-- Opening Marker --

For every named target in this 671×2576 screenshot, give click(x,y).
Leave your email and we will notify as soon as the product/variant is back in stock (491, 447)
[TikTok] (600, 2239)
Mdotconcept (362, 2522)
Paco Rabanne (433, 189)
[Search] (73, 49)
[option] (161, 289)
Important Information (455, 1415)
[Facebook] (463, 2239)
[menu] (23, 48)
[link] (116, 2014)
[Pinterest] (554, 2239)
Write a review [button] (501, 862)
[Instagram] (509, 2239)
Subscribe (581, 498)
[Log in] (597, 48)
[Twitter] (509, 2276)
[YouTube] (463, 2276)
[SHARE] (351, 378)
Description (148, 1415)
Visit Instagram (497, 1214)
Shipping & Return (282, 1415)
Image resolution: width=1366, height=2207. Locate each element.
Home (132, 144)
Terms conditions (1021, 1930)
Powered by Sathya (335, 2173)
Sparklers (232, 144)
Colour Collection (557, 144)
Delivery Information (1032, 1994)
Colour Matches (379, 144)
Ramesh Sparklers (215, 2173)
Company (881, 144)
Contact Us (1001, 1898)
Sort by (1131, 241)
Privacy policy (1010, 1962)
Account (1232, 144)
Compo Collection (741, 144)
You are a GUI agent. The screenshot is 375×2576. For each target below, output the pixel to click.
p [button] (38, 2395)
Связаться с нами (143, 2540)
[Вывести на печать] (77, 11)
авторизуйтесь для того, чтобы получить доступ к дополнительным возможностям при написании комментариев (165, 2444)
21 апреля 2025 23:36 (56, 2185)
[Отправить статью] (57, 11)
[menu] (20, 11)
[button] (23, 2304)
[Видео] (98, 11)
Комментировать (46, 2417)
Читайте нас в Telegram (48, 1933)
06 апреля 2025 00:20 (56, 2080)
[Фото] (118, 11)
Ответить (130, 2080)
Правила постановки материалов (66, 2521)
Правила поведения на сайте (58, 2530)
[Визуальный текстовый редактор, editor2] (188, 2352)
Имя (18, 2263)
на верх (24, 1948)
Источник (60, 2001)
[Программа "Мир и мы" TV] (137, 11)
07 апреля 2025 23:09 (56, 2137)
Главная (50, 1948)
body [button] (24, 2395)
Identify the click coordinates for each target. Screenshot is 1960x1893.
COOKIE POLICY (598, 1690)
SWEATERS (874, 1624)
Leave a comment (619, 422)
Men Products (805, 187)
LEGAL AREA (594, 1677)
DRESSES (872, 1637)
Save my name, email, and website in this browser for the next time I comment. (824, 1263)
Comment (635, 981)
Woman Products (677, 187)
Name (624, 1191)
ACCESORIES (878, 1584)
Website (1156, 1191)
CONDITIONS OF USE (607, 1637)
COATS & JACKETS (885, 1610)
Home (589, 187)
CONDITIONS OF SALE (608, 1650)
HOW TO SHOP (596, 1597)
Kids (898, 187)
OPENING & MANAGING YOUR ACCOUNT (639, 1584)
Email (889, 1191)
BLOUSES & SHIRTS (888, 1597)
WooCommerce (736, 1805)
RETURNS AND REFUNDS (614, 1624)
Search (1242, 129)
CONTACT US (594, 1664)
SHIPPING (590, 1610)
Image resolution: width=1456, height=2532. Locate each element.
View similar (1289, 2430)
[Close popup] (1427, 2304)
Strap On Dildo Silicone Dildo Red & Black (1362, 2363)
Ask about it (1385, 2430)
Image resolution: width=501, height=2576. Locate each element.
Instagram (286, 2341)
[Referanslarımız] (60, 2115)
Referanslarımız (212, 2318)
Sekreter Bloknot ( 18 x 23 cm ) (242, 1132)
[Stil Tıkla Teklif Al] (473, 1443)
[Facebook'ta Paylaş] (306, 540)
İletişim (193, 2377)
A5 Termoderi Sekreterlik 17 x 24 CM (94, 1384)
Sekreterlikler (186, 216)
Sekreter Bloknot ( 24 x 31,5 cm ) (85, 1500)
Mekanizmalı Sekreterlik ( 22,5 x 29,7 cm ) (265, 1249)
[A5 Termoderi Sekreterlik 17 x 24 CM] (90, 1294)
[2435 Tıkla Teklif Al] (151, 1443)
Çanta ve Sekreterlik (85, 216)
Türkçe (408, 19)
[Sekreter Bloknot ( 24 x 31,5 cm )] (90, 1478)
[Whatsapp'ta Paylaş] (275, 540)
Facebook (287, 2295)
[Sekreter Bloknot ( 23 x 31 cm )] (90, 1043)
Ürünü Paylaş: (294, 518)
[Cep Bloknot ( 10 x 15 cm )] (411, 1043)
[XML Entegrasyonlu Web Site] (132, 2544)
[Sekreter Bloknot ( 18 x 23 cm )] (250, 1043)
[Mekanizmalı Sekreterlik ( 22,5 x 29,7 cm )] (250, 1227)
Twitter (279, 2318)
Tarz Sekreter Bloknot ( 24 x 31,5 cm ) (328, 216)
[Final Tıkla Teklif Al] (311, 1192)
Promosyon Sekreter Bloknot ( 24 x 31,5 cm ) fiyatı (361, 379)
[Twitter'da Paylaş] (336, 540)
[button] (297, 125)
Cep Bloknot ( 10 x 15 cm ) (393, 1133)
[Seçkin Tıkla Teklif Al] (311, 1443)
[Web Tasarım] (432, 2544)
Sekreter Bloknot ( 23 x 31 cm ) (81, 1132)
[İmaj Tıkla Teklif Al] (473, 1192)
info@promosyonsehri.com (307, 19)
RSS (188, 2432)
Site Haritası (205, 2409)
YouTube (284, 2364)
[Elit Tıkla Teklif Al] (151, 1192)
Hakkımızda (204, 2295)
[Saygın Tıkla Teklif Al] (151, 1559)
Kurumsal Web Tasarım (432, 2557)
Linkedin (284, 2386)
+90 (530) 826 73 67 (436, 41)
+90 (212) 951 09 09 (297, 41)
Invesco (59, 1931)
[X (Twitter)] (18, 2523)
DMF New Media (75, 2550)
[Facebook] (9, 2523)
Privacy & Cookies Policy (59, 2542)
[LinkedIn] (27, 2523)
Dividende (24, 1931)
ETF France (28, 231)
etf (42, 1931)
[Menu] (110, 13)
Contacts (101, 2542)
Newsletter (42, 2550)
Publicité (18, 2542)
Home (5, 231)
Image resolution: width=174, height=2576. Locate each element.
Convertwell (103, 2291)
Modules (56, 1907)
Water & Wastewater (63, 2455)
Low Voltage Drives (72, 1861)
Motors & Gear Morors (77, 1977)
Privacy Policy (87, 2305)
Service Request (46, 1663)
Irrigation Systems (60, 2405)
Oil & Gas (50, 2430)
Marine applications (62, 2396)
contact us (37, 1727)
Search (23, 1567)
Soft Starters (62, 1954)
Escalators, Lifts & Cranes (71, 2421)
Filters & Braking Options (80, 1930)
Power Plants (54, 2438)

-- Closing Marker --

**Your instructions**.
Retype the records in their entirety, matching each one exactly.

**Your solution**.
For every named target in this 671×2576 screenshot, give click(x,y).
Leave your email and we will notify as soon as the product/variant is back in stock (491, 447)
[TikTok] (600, 2239)
Mdotconcept (362, 2522)
Paco Rabanne (433, 189)
[Search] (73, 49)
[option] (161, 289)
Important Information (455, 1415)
[Facebook] (463, 2239)
[menu] (23, 48)
[link] (116, 2014)
[Pinterest] (554, 2239)
Write a review [button] (501, 862)
[Instagram] (509, 2239)
Subscribe (581, 498)
[Log in] (597, 48)
[Twitter] (509, 2276)
[YouTube] (463, 2276)
[SHARE] (351, 378)
Description (148, 1415)
Visit Instagram (497, 1214)
Shipping & Return (282, 1415)
Image resolution: width=1366, height=2207. Locate each element.
Home (132, 144)
Terms conditions (1021, 1930)
Powered by Sathya (335, 2173)
Sparklers (232, 144)
Colour Collection (557, 144)
Delivery Information (1032, 1994)
Colour Matches (379, 144)
Ramesh Sparklers (215, 2173)
Company (881, 144)
Contact Us (1001, 1898)
Sort by (1131, 241)
Privacy policy (1010, 1962)
Account (1232, 144)
Compo Collection (741, 144)
You are a GUI agent. The screenshot is 375×2576. For each target below, output the pixel to click.
p [button] (38, 2395)
Связаться с нами (143, 2540)
[Вывести на печать] (77, 11)
авторизуйтесь для того, чтобы получить доступ к дополнительным возможностям при написании комментариев (165, 2444)
21 апреля 2025 23:36 (56, 2185)
[Отправить статью] (57, 11)
[menu] (20, 11)
[button] (23, 2304)
[Видео] (98, 11)
Комментировать (46, 2417)
Читайте нас в Telegram (48, 1933)
06 апреля 2025 00:20 (56, 2080)
[Фото] (118, 11)
Ответить (130, 2080)
Правила постановки материалов (66, 2521)
Правила поведения на сайте (58, 2530)
[Визуальный текстовый редактор, editor2] (188, 2352)
Имя (18, 2263)
на верх (24, 1948)
Источник (60, 2001)
[Программа "Мир и мы" TV] (137, 11)
07 апреля 2025 23:09 (56, 2137)
Главная (50, 1948)
body [button] (24, 2395)
Identify the click coordinates for each target. Screenshot is 1960x1893.
COOKIE POLICY (598, 1690)
SWEATERS (874, 1624)
Leave a comment (619, 422)
Men Products (805, 187)
LEGAL AREA (594, 1677)
DRESSES (872, 1637)
Save my name, email, and website in this browser for the next time I comment. (824, 1263)
Comment (635, 981)
Woman Products (677, 187)
Name (624, 1191)
ACCESORIES (878, 1584)
Website (1156, 1191)
CONDITIONS OF USE (607, 1637)
COATS & JACKETS (885, 1610)
Home (589, 187)
CONDITIONS OF SALE (608, 1650)
HOW TO SHOP (596, 1597)
Kids (898, 187)
OPENING & MANAGING YOUR ACCOUNT (639, 1584)
Email (889, 1191)
BLOUSES & SHIRTS (888, 1597)
WooCommerce (736, 1805)
RETURNS AND REFUNDS (614, 1624)
Search (1242, 129)
CONTACT US (594, 1664)
SHIPPING (590, 1610)
Image resolution: width=1456, height=2532. Locate each element.
View similar (1289, 2430)
[Close popup] (1427, 2304)
Strap On Dildo Silicone Dildo Red & Black (1362, 2363)
Ask about it (1385, 2430)
Image resolution: width=501, height=2576. Locate each element.
Instagram (286, 2341)
[Referanslarımız] (60, 2115)
Referanslarımız (212, 2318)
Sekreter Bloknot ( 18 x 23 cm ) (242, 1132)
[Stil Tıkla Teklif Al] (473, 1443)
[Facebook'ta Paylaş] (306, 540)
İletişim (193, 2377)
A5 Termoderi Sekreterlik 17 x 24 CM (94, 1384)
Sekreterlikler (186, 216)
Sekreter Bloknot ( 24 x 31,5 cm ) (85, 1500)
Mekanizmalı Sekreterlik ( 22,5 x 29,7 cm ) (265, 1249)
[A5 Termoderi Sekreterlik 17 x 24 CM] (90, 1294)
[2435 Tıkla Teklif Al] (151, 1443)
Çanta ve Sekreterlik (85, 216)
Türkçe (408, 19)
[Sekreter Bloknot ( 24 x 31,5 cm )] (90, 1478)
[Whatsapp'ta Paylaş] (275, 540)
Facebook (287, 2295)
[Sekreter Bloknot ( 23 x 31 cm )] (90, 1043)
Ürünü Paylaş: (294, 518)
[Cep Bloknot ( 10 x 15 cm )] (411, 1043)
[XML Entegrasyonlu Web Site] (132, 2544)
[Sekreter Bloknot ( 18 x 23 cm )] (250, 1043)
[Mekanizmalı Sekreterlik ( 22,5 x 29,7 cm )] (250, 1227)
Twitter (279, 2318)
Tarz Sekreter Bloknot ( 24 x 31,5 cm ) (328, 216)
[Final Tıkla Teklif Al] (311, 1192)
Promosyon Sekreter Bloknot ( 24 x 31,5 cm ) fiyatı (361, 379)
[Twitter'da Paylaş] (336, 540)
[button] (297, 125)
Cep Bloknot ( 10 x 15 cm ) (393, 1133)
[Seçkin Tıkla Teklif Al] (311, 1443)
[Web Tasarım] (432, 2544)
Sekreter Bloknot ( 23 x 31 cm ) (81, 1132)
[İmaj Tıkla Teklif Al] (473, 1192)
info@promosyonsehri.com (307, 19)
RSS (188, 2432)
Site Haritası (205, 2409)
YouTube (284, 2364)
[Elit Tıkla Teklif Al] (151, 1192)
Hakkımızda (204, 2295)
[Saygın Tıkla Teklif Al] (151, 1559)
Kurumsal Web Tasarım (432, 2557)
Linkedin (284, 2386)
+90 (530) 826 73 67 (436, 41)
+90 (212) 951 09 09 (297, 41)
Invesco (59, 1931)
[X (Twitter)] (18, 2523)
DMF New Media (75, 2550)
[Facebook] (9, 2523)
Privacy & Cookies Policy (59, 2542)
[LinkedIn] (27, 2523)
Dividende (24, 1931)
ETF France (28, 231)
etf (42, 1931)
[Menu] (110, 13)
Contacts (101, 2542)
Newsletter (42, 2550)
Publicité (18, 2542)
Home (5, 231)
Image resolution: width=174, height=2576. Locate each element.
Convertwell (103, 2291)
Modules (56, 1907)
Water & Wastewater (63, 2455)
Low Voltage Drives (72, 1861)
Motors & Gear Morors (77, 1977)
Privacy Policy (87, 2305)
Service Request (46, 1663)
Irrigation Systems (60, 2405)
Oil & Gas (50, 2430)
Marine applications (62, 2396)
contact us (37, 1727)
Search (23, 1567)
Soft Starters (62, 1954)
Escalators, Lifts & Cranes (71, 2421)
Filters & Braking Options (80, 1930)
Power Plants (54, 2438)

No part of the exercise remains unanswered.